Content starts
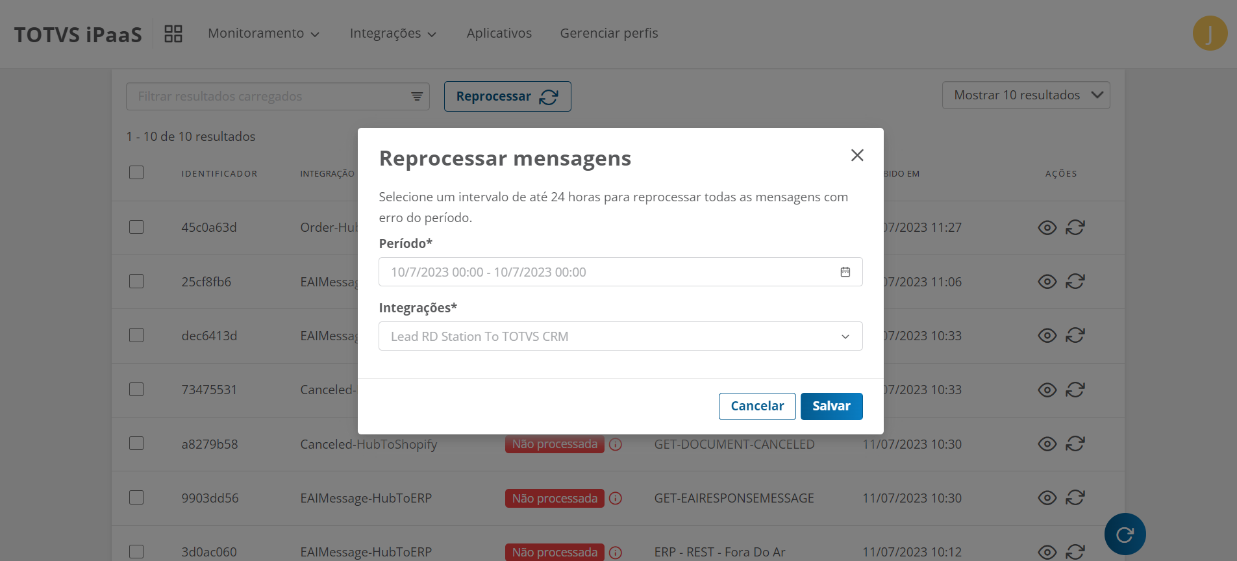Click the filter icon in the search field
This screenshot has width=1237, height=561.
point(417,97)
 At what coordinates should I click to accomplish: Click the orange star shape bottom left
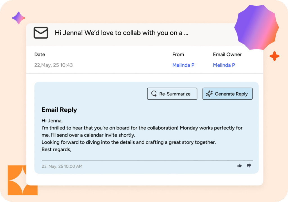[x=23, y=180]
Content ends
WHAT NEEDS TO BE DONE
Set down, word for word, only the lines running from the line with "At what coordinates" through the final line of the entries above, omitting all pictures.

EXERCISE OUTPUT
 At what coordinates should I click to accomplish: Click the orange star shape bottom left
[x=23, y=180]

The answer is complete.